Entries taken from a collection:
----------
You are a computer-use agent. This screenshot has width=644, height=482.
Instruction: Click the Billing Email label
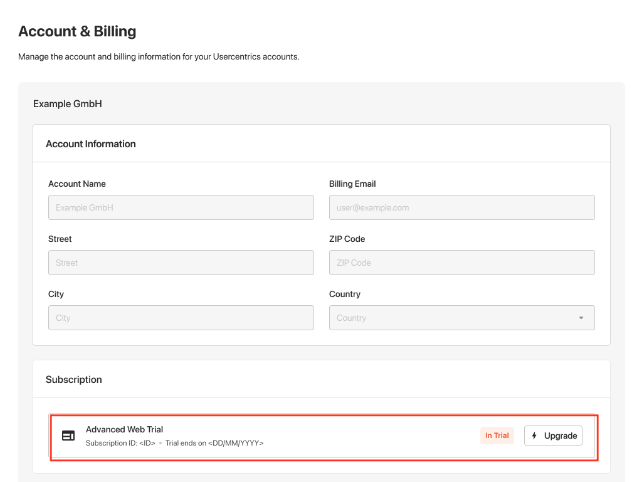pyautogui.click(x=352, y=184)
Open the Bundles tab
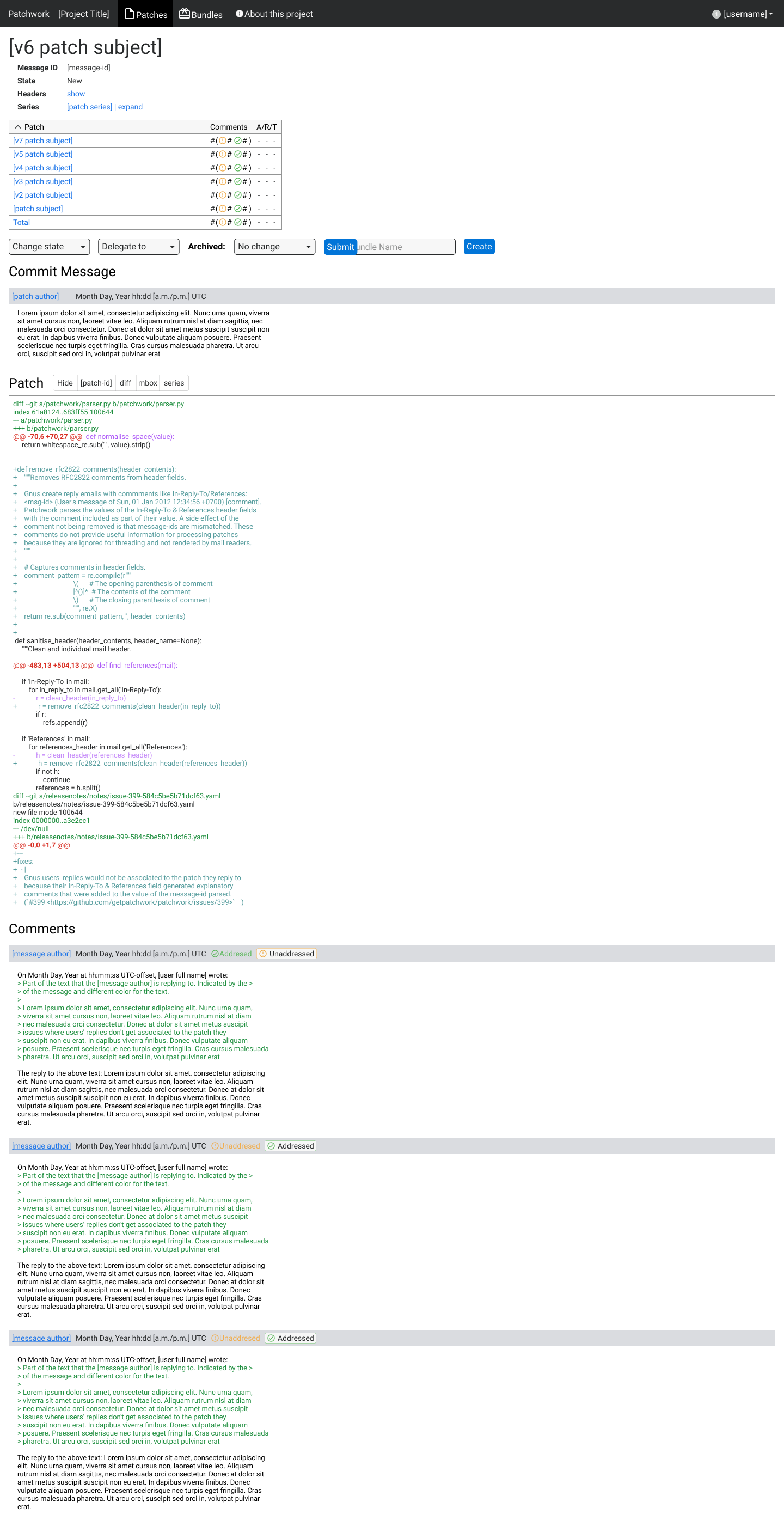784x1520 pixels. coord(200,14)
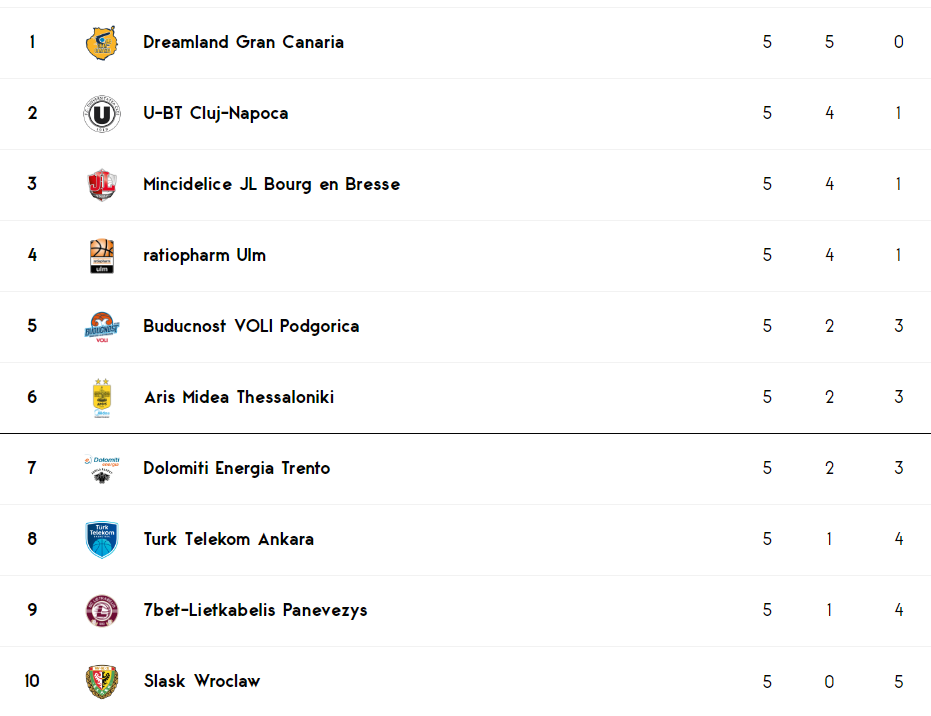The image size is (931, 716).
Task: Click the Dreamland Gran Canaria team logo
Action: pyautogui.click(x=102, y=43)
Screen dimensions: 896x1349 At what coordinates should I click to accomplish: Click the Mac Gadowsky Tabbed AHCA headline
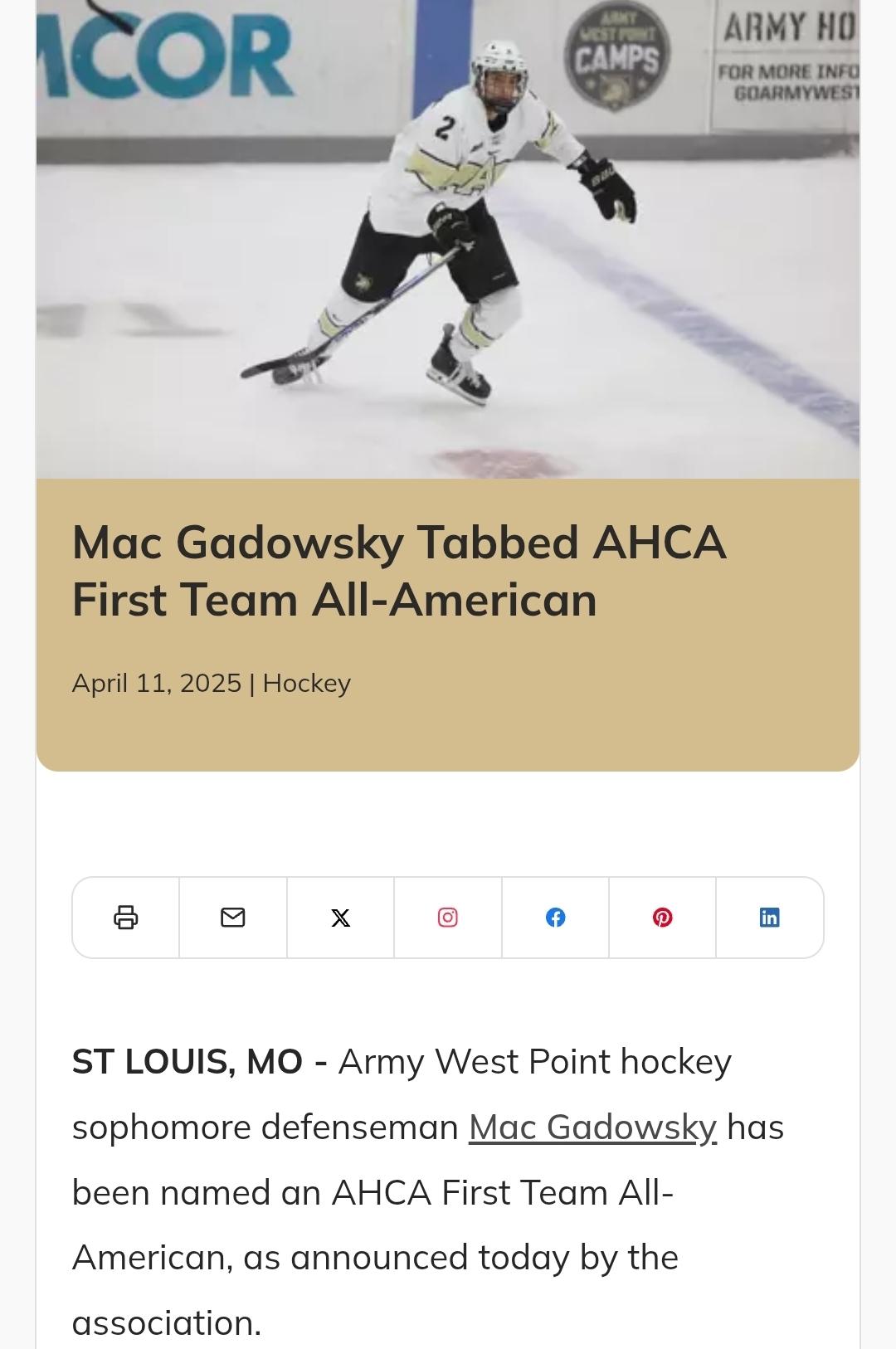399,571
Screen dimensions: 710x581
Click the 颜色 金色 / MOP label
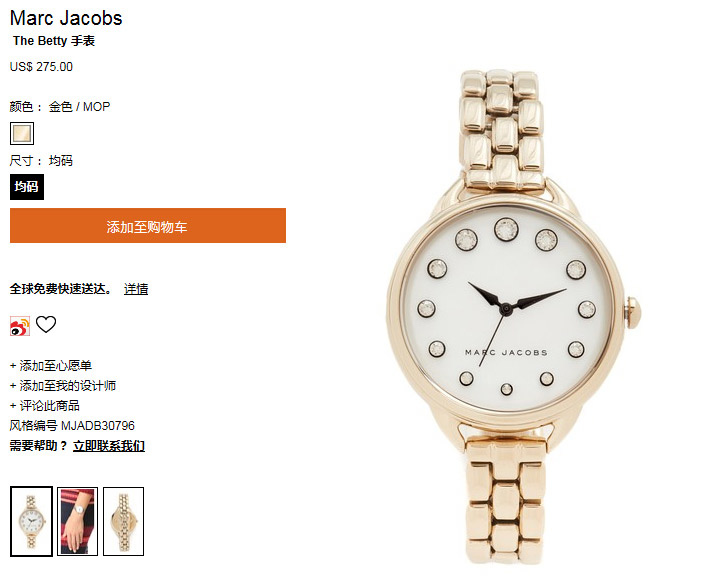(60, 106)
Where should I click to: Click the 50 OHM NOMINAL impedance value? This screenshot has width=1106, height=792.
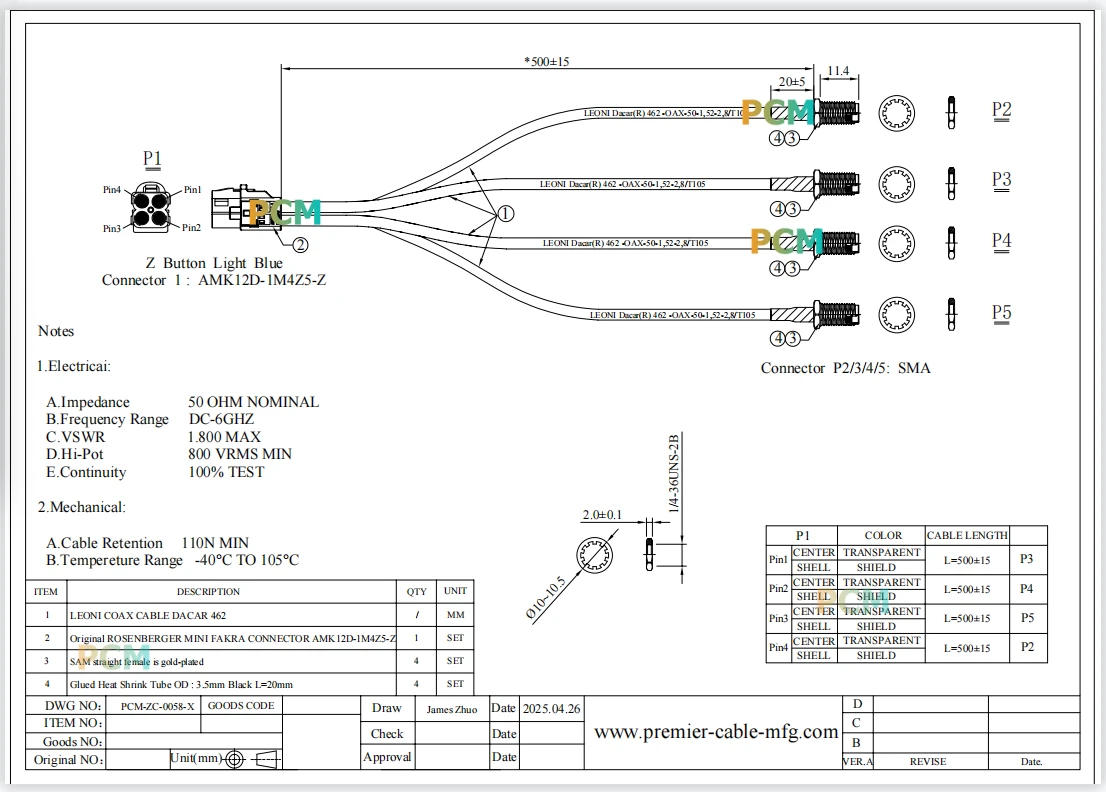tap(253, 402)
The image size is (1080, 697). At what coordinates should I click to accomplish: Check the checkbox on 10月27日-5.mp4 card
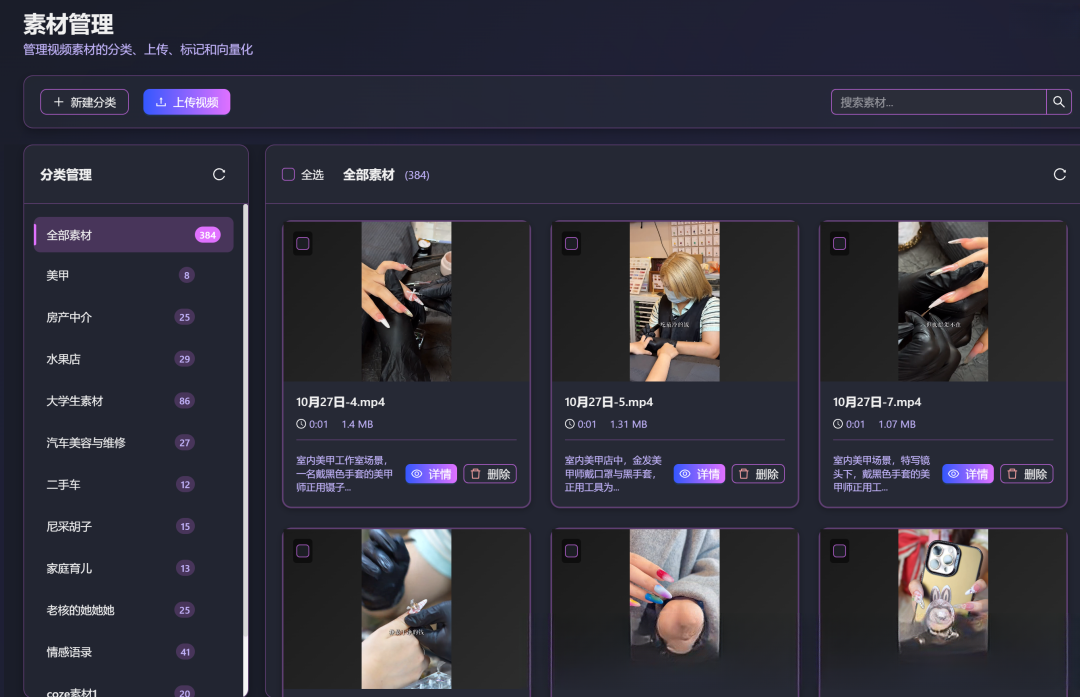pos(571,242)
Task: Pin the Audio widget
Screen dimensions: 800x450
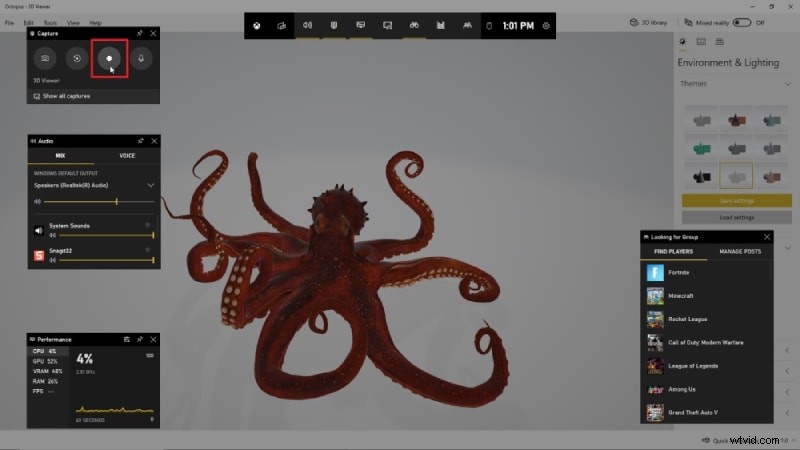Action: 140,142
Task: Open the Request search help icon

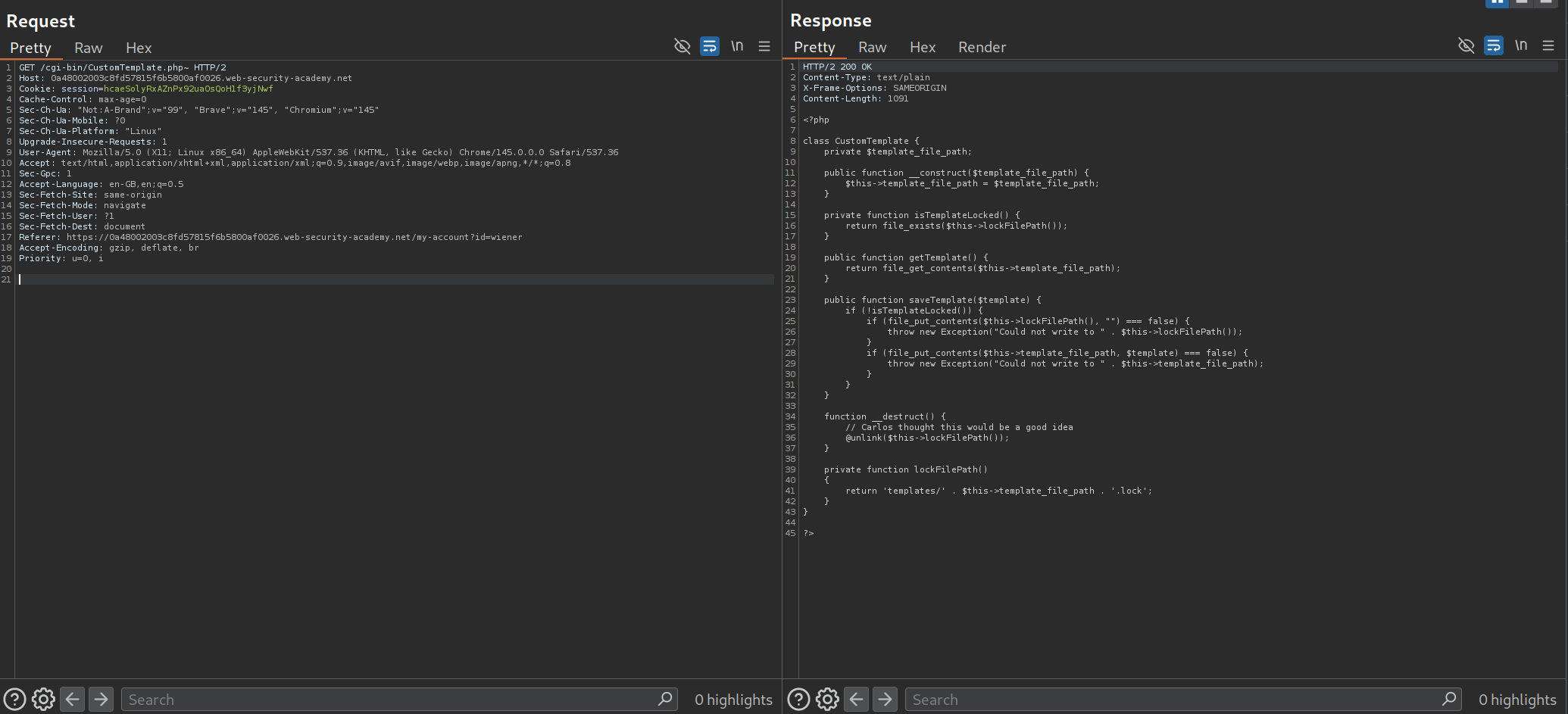Action: pos(14,699)
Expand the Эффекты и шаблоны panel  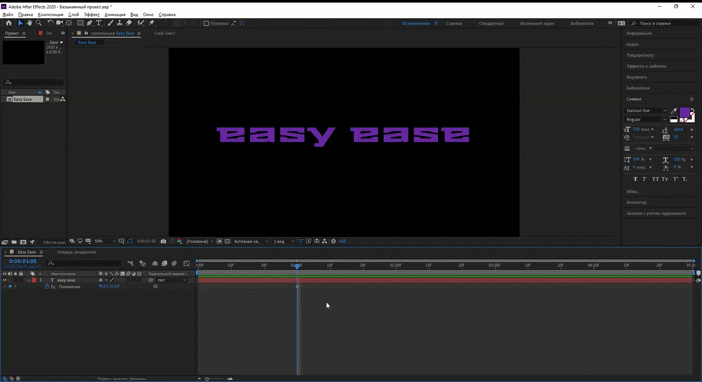tap(646, 66)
----------
■ **GOAL OF THE EXERCISE**:
Look above for the line with "Open the Bundles tab", then give again exactly every line from there through the line with "Task: Pin the Audio widget", skipping the pictures.

■ **EXERCISE ANSWER**:
Open the Bundles tab
784x1520 pixels. coord(200,14)
The image size is (931, 716).
Task: Click the Dreamland Gran Canaria team logo
Action: pyautogui.click(x=102, y=43)
Screen dimensions: 896x1349 At what coordinates should I click to accomplish: Click the Mac Gadowsky Tabbed AHCA headline
399,571
Screen dimensions: 710x581
Click the 颜色 金色 / MOP label
(60, 106)
Where should I click to: Click the 50 OHM NOMINAL impedance value? This screenshot has width=1106, height=792.
tap(253, 402)
The image size is (1080, 697). At what coordinates should I click to accomplish: Check the checkbox on 10月27日-5.mp4 card
pos(571,242)
Task: Pin the Audio widget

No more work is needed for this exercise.